If Concorde could be dismissed as a crazy transcontinental aberration, then all the fuss would be for naught. But as more U.S. studies are completed and analyzed, Concorde's findings are more often corroborated than challenged. Don Abrams' CPCRA study (002) reported observations similar to Concorde's as early as last spring. In gauging a patient's response to therapy, its authors observed a disturbing dichotomy between changes in CD4 T cell counts and clinical outcome: in the group with the larger CD4 count increase (8.6 cells/mm3), the investigators observed shorter survival (65.4% alive at 12 months). In the other group, where CD4 counts fell an average of 5.9 cells/mm3 throughout the follow-up period, longer survival was observed, averaging 71.2% at 12 months.

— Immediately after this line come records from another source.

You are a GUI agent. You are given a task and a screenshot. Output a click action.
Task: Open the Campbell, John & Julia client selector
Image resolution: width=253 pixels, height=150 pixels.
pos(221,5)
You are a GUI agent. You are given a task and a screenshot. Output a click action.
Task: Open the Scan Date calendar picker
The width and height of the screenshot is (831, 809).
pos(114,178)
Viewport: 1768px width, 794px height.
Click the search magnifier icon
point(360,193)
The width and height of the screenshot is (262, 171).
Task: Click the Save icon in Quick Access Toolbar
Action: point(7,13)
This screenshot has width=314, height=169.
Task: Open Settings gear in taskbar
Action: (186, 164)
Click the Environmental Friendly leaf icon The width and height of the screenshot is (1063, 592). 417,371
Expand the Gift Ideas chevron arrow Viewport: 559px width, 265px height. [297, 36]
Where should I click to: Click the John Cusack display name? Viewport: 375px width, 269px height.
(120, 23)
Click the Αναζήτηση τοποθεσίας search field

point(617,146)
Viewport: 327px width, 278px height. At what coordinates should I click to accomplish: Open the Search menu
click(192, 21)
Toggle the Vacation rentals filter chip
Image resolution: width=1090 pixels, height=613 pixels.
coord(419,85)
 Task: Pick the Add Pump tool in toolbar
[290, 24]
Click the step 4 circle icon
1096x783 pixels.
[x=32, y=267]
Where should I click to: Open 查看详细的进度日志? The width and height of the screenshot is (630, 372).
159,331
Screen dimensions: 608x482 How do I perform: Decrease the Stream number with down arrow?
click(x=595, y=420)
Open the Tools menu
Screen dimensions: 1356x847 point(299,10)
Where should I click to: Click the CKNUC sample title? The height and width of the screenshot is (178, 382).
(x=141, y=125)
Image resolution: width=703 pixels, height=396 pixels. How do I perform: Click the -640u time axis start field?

All along, more circumspect investigators had questioned the wisdom of CD4 T cell counts as surrogate markers. Biologically, it required quite a leap of faith to think that the introduction of an antiretroviral agent could so quickly improve the state of one's immune system that a T cell count rise would be observed as early as 2-3 weeks later. Rather, it was more likely that the nucleoside therapy simply produced a "re-trafficking" of the lymphocytes: T cells that had once been sequestered within tissue or lymphoid organs moved into the circulating blood and were then hailed by unwitting investigators (and salivating drug company study monitors) as evidence that the intervention had proven successful.
The biggest blow to the surrogate marker orthodoxy, however, may turn out to be a trial dubbed ACTG 116B/117. Last year in Berlin (for those delegates who stayed for the hastily composed addendum to the program), Alabama virologist Vicky Johnson showed how resistance at baseline could not explain why patients who switched from AZT to ddI appeared to do better; nor could the presence of the much balleyhooed syncytia inducing ("SI") virus. Patients who were switched over to ddI did better clinically whether their time on prior AZT had been 2 weeks or 2 years.
Subsequent analyses of the 116B/117 data by University of Washington virologist Robert Coombs and Brooks Jackson of Case Western Reserve in Cleveland found that not even the quantity of virus at baseline (nor changes in the levels of virus throughout the study) could explain differences in response to therapy -- or clinical outcome. "We were unable to show [with 116B/117] that changes in RNA levels were predictive of clinical outcome," Dr. Jackson explained. And patients with the highest viral titers at baseline showed, surprisingly, the greatest CD4 count rises in response to therapy.
Like the alluring SI/NSI appellation before it, the high-tech resistance-conferring 215 mutation's contribution to clinical failure is also turning out to be a bust: some 25% of those who developed the threonine mutation at codon 215 continued to do well clinically, despite what erstwhile Gang-of-Five investigator Dr. Tom Merigan and others would have one accept as irrefutable proof that the virus is no longer sensitive to AZT. In spite of all this, the ACTG will pour millions of its dwindling resources into his pet-project (ACTG #244) whose very scientific underpinnings have now been shown to be misunderstood -- if not out-right flawed.
Huddled away off-site at the recent ACTG retreat, far from the mundane proceedings of lesser committees, presentation after presentation before the Primary Infection committee evoked alternating hushes and whispers from the roomful of bewildered virologists. UC-San Diego's Doug Richman may have heralded the naked Emperor most succintly with his poker-faced pronouncement: "There are basic virological processes going on here that we simply do not understand."